Within the entries below, the lines from the one with "Filter (110, 421)" through the one with "Webinars (598, 642)" are to be set down exactly, both ends kept.

- - - - -

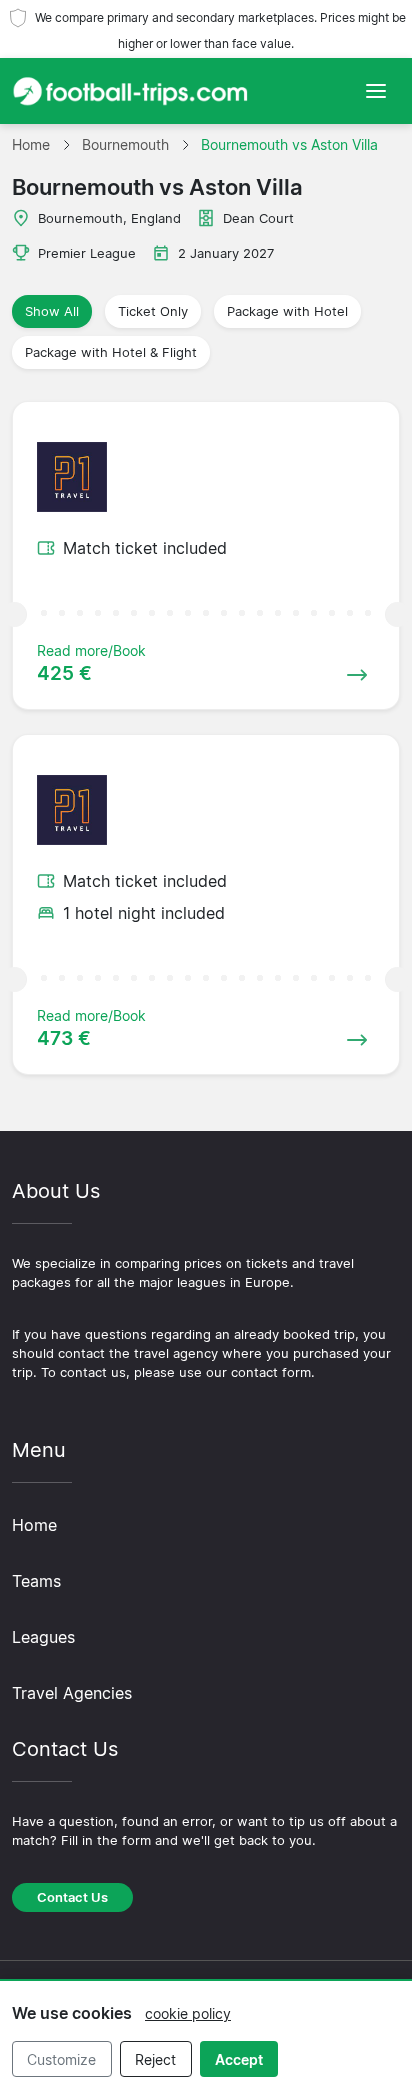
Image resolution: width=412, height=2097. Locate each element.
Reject (155, 2059)
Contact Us (72, 1897)
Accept (239, 2059)
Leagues (43, 1637)
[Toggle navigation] (376, 91)
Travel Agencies (72, 1693)
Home (34, 1525)
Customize (61, 2059)
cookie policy (188, 2013)
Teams (36, 1581)
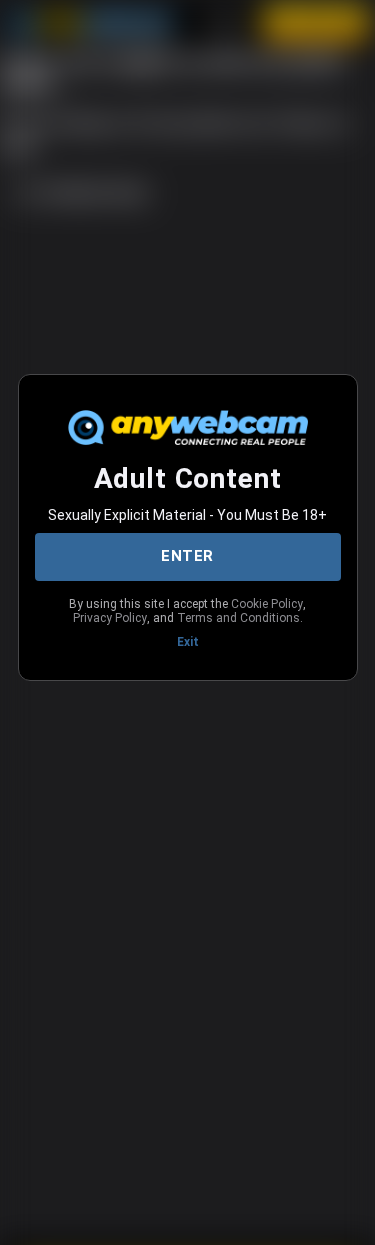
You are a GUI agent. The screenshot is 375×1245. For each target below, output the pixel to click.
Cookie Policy (267, 604)
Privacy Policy (110, 618)
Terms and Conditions (238, 618)
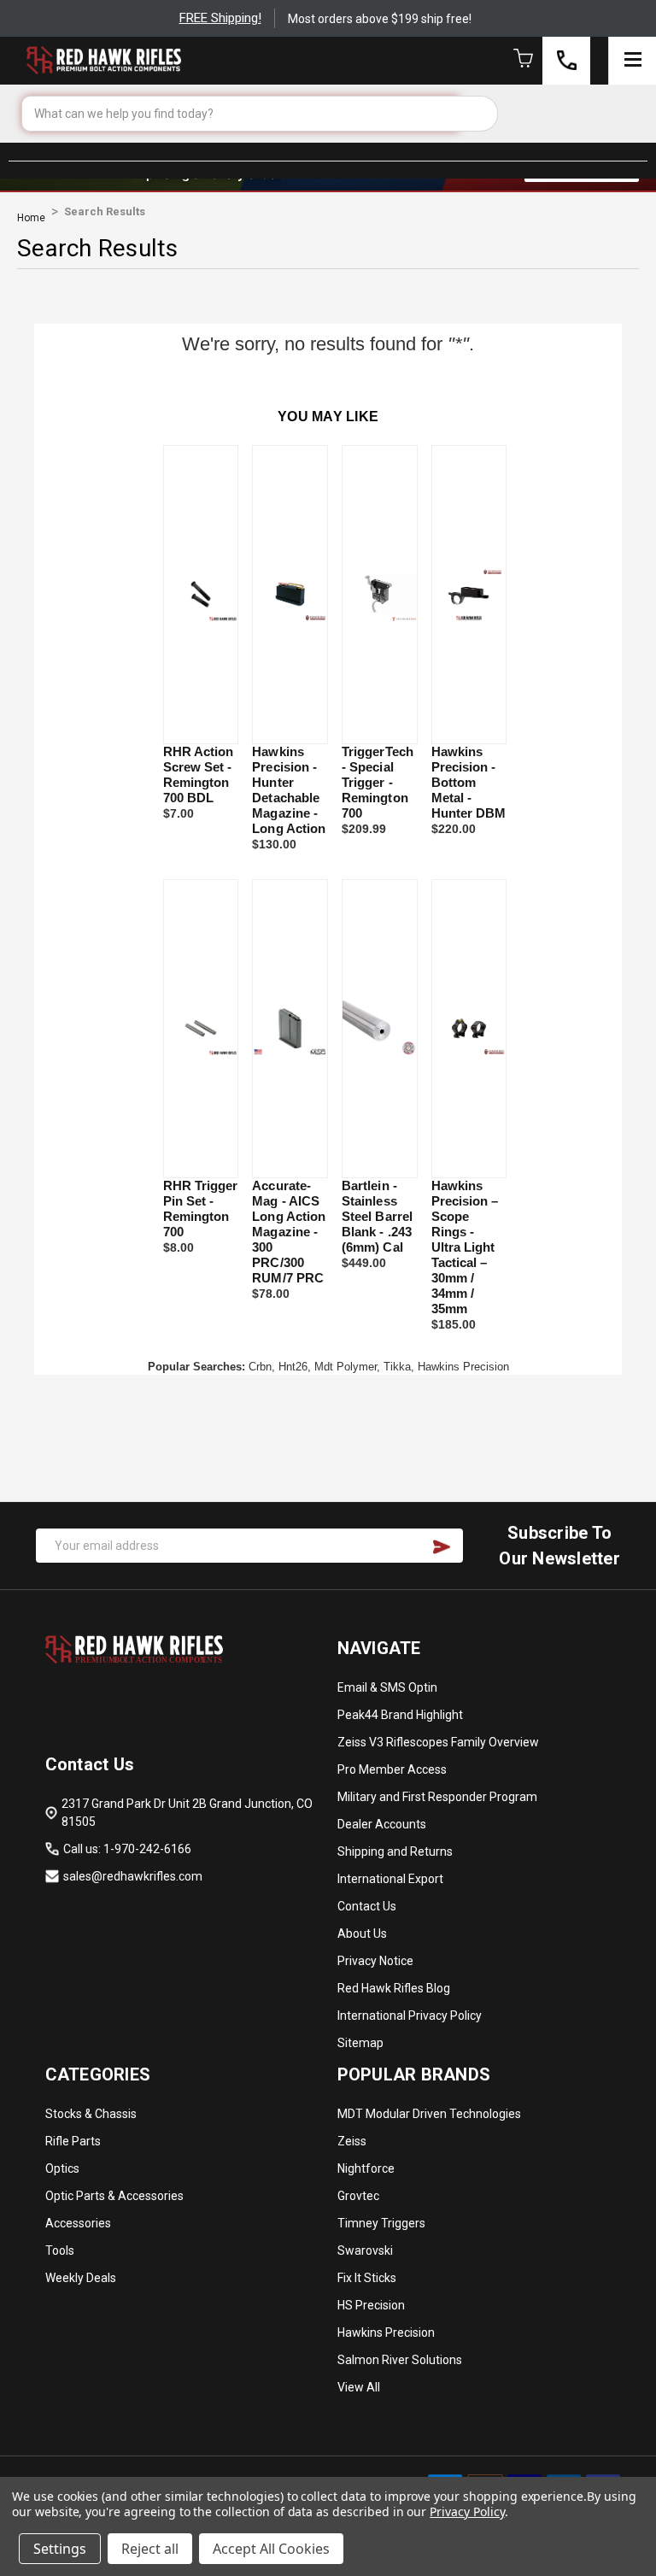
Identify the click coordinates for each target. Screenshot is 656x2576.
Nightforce (366, 2168)
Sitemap (360, 2043)
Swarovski (365, 2250)
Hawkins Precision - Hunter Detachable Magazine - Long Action (288, 790)
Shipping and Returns (395, 1851)
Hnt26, (294, 1366)
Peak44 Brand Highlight (400, 1715)
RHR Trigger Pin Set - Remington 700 (200, 1208)
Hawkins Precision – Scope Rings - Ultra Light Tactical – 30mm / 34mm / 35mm (465, 1247)
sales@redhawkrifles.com (132, 1876)
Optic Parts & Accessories (114, 2196)
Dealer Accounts (381, 1824)
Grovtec (358, 2196)
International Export (390, 1879)
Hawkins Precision (386, 2332)
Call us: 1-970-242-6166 (127, 1849)
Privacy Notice (375, 1961)
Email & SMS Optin (387, 1687)
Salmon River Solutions (399, 2360)
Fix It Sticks (366, 2278)
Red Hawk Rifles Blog (393, 1988)
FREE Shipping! (220, 18)
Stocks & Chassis (91, 2114)
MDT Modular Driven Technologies (429, 2114)
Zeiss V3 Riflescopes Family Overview (438, 1742)
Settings (59, 2548)
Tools (59, 2250)
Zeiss (351, 2141)
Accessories (78, 2223)
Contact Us (366, 1906)
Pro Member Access (392, 1769)
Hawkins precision (463, 1366)
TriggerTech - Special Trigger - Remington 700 (377, 782)
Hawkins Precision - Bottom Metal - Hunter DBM (469, 782)
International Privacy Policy (409, 2015)
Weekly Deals (80, 2278)
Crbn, (262, 1366)
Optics (62, 2168)
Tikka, (399, 1366)
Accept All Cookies (271, 2548)
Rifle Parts (73, 2141)
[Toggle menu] (632, 61)
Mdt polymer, (347, 1366)
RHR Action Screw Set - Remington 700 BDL (198, 774)
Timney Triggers (381, 2223)
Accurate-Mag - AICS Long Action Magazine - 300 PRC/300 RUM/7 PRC (288, 1231)
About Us (362, 1933)
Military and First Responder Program (437, 1797)
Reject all (150, 2548)
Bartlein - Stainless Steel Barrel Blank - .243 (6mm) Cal (377, 1216)
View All (358, 2387)
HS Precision (371, 2305)
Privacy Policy (467, 2511)
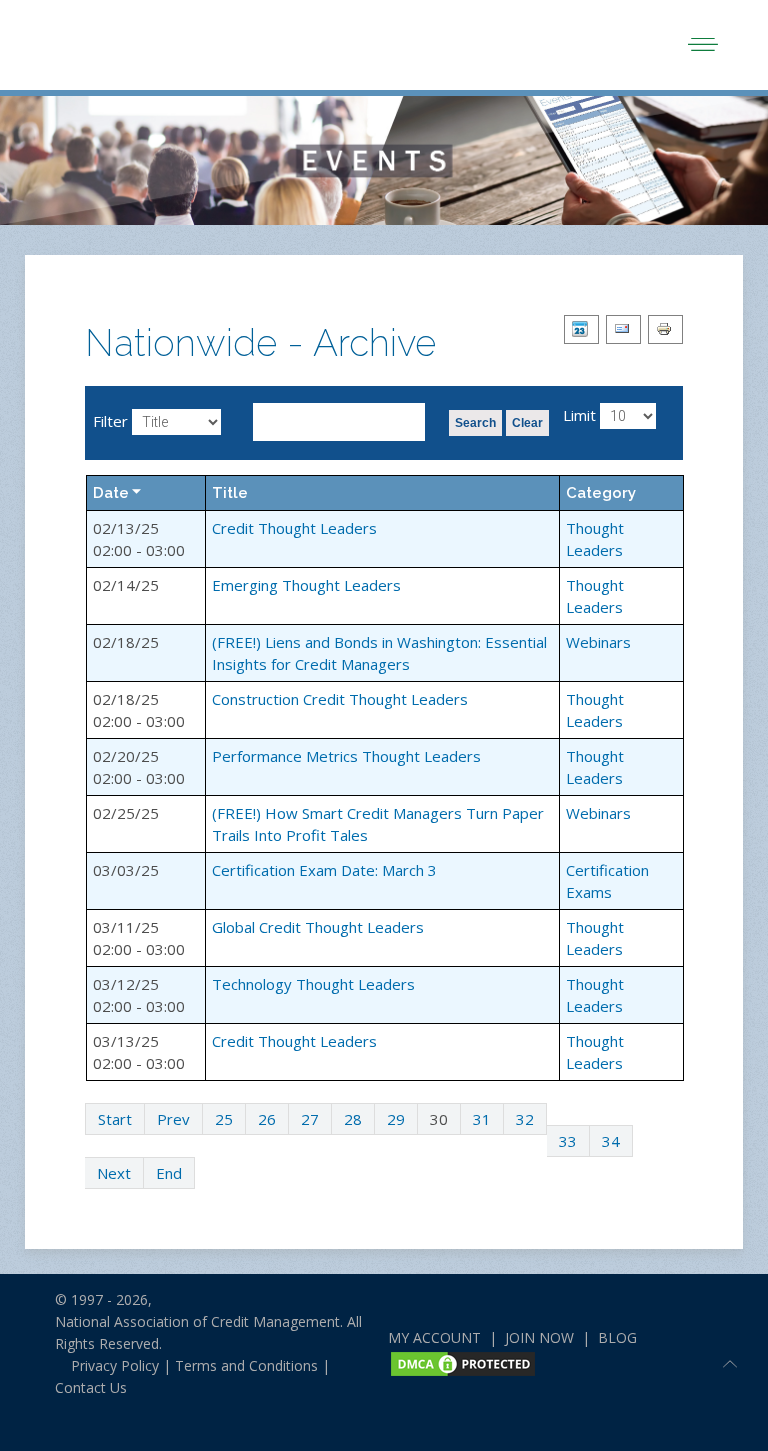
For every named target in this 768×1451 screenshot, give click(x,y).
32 (525, 1119)
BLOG (617, 1337)
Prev (173, 1119)
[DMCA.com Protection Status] (463, 1361)
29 (396, 1119)
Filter (110, 421)
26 (267, 1119)
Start (115, 1119)
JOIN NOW (539, 1337)
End (169, 1173)
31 (482, 1119)
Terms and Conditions (246, 1365)
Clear (527, 423)
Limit (579, 415)
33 (568, 1141)
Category (601, 493)
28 (353, 1119)
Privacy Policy (107, 1365)
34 (611, 1141)
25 (224, 1119)
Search (475, 423)
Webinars (598, 642)
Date (111, 493)
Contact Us (91, 1387)
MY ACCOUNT (434, 1337)
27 (310, 1119)
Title (230, 493)
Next (114, 1173)
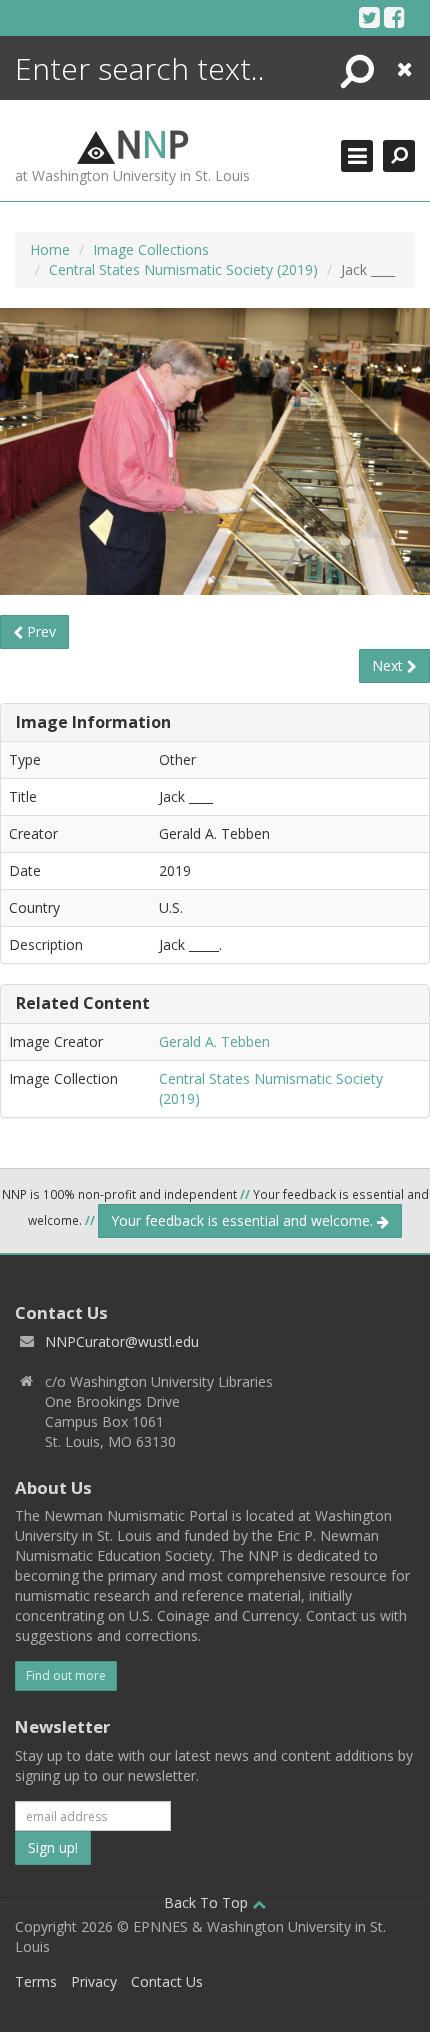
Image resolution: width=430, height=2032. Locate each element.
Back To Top (208, 1902)
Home (50, 249)
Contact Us (167, 1981)
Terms (36, 1981)
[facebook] (394, 17)
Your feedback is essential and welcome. (244, 1220)
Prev (39, 631)
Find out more (66, 1675)
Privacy (94, 1981)
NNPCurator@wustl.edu (122, 1341)
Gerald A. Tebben (214, 1041)
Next (389, 665)
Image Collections (151, 249)
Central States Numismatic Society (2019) (183, 269)
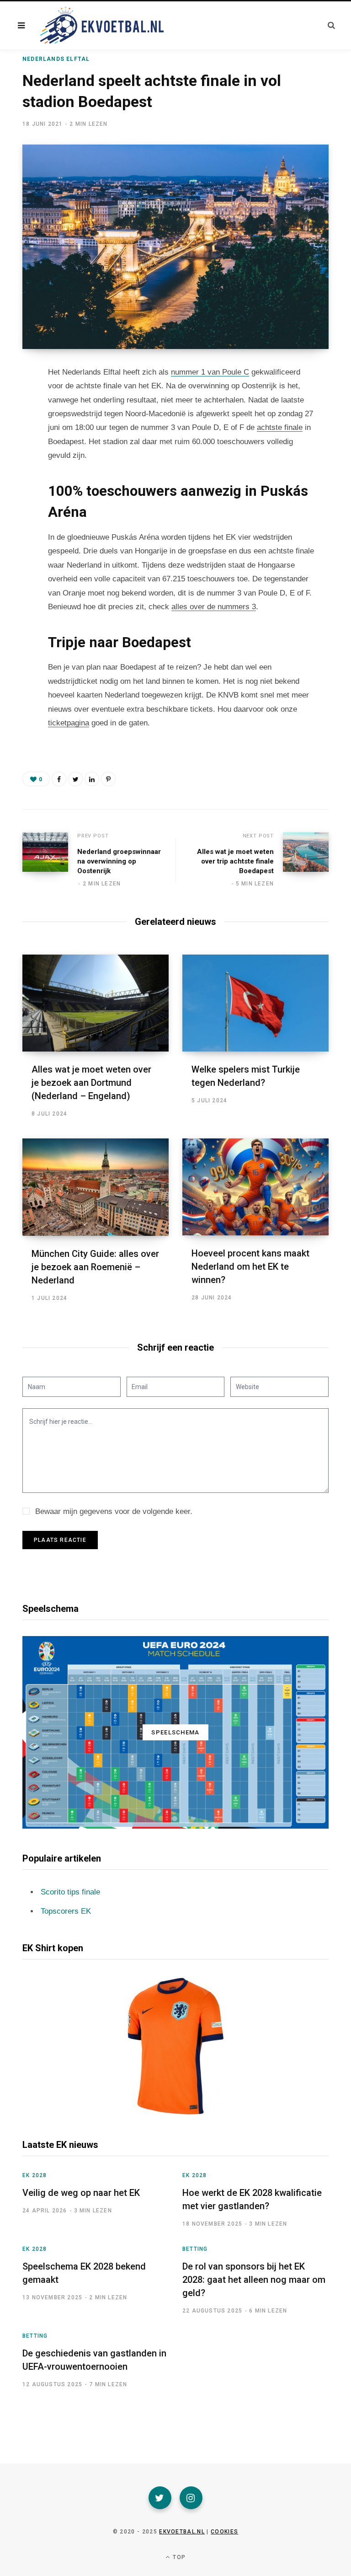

- - - - -

_Exercise output_.
Filter (110, 421)
26 (267, 1119)
Start (115, 1119)
JOIN NOW (539, 1337)
End (169, 1173)
31 (482, 1119)
Terms and Conditions (246, 1365)
Clear (527, 423)
Limit (579, 415)
33 (568, 1141)
Category (601, 493)
28 (353, 1119)
Privacy Policy (107, 1365)
34 (611, 1141)
25 (224, 1119)
Search (475, 423)
Webinars (598, 642)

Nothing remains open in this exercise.